Im untentehenden Kasten ist ein Beispiel einer existierenden Apotheke, nennen wir sie Markt-Apotheke. Dieses Leitbild ist das Ergebnis leidenschaftlicher Diskussionen im Team, in die viele praktische Erfahrungen aus dem Apothekenalltag einflossen. Es ist kurz und knackig und verliert sich nicht in einem Viel-Punkte-Plan, der Seiten füllt und den niemand mehr lesen würde.

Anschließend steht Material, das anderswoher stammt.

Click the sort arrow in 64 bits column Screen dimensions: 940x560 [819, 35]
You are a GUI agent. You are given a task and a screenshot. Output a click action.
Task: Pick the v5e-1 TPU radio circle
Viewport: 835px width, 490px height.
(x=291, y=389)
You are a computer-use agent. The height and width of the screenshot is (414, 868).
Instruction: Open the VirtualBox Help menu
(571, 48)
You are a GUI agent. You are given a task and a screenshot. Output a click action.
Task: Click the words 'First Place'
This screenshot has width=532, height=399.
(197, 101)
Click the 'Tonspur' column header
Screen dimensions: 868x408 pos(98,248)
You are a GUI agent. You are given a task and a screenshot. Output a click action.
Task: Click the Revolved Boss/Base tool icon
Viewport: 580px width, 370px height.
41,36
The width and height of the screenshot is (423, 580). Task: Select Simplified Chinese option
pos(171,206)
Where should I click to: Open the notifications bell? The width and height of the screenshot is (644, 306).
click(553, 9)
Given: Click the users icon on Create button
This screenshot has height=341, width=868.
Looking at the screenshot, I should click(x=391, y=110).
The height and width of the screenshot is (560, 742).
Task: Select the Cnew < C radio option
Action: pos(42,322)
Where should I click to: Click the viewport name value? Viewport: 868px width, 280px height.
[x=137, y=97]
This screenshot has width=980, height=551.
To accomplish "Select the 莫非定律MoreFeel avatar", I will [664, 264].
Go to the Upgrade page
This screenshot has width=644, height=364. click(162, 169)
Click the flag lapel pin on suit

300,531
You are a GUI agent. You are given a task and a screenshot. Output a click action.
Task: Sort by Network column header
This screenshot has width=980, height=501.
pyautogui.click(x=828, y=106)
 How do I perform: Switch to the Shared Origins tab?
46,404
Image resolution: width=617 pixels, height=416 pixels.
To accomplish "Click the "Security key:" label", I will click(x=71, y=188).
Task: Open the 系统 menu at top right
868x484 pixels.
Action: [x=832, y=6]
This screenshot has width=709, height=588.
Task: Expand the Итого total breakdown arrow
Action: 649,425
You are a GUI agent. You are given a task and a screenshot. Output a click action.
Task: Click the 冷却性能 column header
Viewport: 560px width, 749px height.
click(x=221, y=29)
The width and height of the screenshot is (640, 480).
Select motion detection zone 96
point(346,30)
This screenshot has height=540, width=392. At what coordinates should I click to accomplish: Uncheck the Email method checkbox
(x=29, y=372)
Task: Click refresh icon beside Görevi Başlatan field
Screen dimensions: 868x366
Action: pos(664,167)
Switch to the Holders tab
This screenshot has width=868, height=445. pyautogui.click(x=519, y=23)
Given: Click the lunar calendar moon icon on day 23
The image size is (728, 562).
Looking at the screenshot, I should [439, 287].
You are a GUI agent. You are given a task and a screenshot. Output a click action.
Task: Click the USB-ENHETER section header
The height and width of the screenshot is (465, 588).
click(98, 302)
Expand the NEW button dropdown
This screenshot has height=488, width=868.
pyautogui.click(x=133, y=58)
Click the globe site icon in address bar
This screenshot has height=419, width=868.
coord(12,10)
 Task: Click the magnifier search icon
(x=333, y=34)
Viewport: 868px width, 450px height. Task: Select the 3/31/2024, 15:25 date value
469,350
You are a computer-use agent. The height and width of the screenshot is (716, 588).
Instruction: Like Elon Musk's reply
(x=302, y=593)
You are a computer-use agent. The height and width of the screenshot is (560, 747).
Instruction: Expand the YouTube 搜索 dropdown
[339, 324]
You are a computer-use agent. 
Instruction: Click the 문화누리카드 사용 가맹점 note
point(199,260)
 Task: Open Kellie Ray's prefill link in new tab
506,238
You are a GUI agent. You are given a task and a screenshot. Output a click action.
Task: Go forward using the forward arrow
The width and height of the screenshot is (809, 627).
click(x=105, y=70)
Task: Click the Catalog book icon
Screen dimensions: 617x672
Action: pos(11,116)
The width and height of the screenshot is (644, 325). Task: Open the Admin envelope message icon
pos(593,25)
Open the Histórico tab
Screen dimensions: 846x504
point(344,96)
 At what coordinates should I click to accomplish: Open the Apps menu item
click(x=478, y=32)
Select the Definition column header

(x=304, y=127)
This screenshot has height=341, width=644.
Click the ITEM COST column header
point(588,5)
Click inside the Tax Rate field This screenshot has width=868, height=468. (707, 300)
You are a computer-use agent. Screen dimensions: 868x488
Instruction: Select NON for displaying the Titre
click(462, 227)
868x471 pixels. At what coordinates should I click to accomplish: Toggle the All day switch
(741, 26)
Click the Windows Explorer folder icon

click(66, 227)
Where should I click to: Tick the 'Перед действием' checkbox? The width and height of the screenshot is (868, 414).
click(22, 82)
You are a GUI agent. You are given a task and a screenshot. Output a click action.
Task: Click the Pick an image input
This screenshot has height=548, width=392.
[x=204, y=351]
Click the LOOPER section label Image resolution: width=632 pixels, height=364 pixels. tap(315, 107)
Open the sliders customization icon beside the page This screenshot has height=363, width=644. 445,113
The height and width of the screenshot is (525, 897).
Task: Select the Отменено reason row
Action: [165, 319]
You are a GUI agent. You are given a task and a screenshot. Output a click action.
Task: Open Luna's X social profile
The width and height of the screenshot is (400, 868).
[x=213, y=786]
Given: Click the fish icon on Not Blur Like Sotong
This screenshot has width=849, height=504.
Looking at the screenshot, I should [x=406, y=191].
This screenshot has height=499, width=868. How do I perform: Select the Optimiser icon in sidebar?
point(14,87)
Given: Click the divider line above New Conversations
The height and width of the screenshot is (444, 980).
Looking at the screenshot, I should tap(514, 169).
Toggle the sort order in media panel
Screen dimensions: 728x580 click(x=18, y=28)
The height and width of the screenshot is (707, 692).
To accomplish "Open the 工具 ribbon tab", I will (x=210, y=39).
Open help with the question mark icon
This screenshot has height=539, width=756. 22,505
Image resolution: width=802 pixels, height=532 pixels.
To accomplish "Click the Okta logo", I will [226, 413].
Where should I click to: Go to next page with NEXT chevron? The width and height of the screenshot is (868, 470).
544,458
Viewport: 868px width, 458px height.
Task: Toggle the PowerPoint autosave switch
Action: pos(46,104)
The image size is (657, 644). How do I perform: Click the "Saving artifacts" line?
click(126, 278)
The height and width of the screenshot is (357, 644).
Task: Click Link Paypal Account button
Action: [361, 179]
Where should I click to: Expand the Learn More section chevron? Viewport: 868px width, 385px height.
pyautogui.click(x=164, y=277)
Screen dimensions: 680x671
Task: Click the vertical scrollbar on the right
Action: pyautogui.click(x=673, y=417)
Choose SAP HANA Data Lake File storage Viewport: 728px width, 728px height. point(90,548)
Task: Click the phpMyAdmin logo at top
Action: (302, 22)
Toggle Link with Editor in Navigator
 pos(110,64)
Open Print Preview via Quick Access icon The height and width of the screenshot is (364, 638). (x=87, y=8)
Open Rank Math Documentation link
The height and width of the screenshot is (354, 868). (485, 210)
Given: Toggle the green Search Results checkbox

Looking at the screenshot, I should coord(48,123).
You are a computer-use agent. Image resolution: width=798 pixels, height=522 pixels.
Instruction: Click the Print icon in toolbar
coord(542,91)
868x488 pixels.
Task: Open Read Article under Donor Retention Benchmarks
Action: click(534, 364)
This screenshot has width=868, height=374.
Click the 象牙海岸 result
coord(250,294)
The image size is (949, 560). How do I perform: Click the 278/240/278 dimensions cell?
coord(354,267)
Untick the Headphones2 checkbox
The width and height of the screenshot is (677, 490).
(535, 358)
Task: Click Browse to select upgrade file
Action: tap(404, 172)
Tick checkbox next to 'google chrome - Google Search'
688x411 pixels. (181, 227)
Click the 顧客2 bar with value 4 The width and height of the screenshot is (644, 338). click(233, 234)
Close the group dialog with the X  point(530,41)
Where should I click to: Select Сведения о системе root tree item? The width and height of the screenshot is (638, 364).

Ziel war, dass das Leitbild praktisch umsetzbar sein sollte und Dinge aus der Praxis thematisiert, die immer wieder zu Dissens geführt hatten, wie zum Beispiel das Reklamationsmanagement, das in der Vergangenheit sehr unterschiedlich gehandhabt wurde und bis zum Kundenverlust geführt hatte. Ebenso wichtig war einzelnen Mitarbeitern die Formulierung „im Rahmen der gesetzlichen Vorschriften“, denn es lassen sich nicht immer alle Kundenwünsche erfüllen. Auch die Betonung des „gegenseitigen Respekts“ erwuchs aus nicht so positiven Erfahrungen im Alltag.
Das Apothekenleitbild soll wirklich gelebt und auch auf seine Tragfähigkeit geprüft werden. Zu viele Firmen erstellen solche Leitbilder, nennen sie gerne „Firmenphilosophie“, um Eindruck zu machen. Aber sie kommunizieren sie oft nicht von der Chefetage bis zur Basis, geschweige denn, dass sie das Gelebtwerden dieser hehren Aussagen überprüfen oder ahnden, wenn sie nicht eingehalten werden. Dabei gibt es kaum eine Firmenhomepage ohne Betonung dieser Elaborate.
Im Team war man sich einig, dass man sich in einem Jahr zum gleichen Thema wieder zusammensetzen wird, um – falls nötig – Änderungen einzufügen bzw. Sachverhalte bei geänderten Rahmenbedingungen zu aktualisieren. Als lebendes Leitbild soll es immer aktuell und damit nicht für alle Zeiten „in Stein gemeißelt“ sein.
Das Team war von dieser Erarbeitung begeistert, da alle Mitarbeiter zu Wort kamen und nur Aussagen übernommen wurden, hinter denen jeder stehen konnte. Nachdem das Leitbild von allen abgesegnet war und jeder einen persönlichen Ausdruck erhalten hatte, wurde es grafisch schön gestaltet und gerahmt in der Offizinan einem zentralen Punkt aufgehängt. Die Kunden waren beeindruckt, weil das von einer Apotheke nicht unbedingt erwartet wurde.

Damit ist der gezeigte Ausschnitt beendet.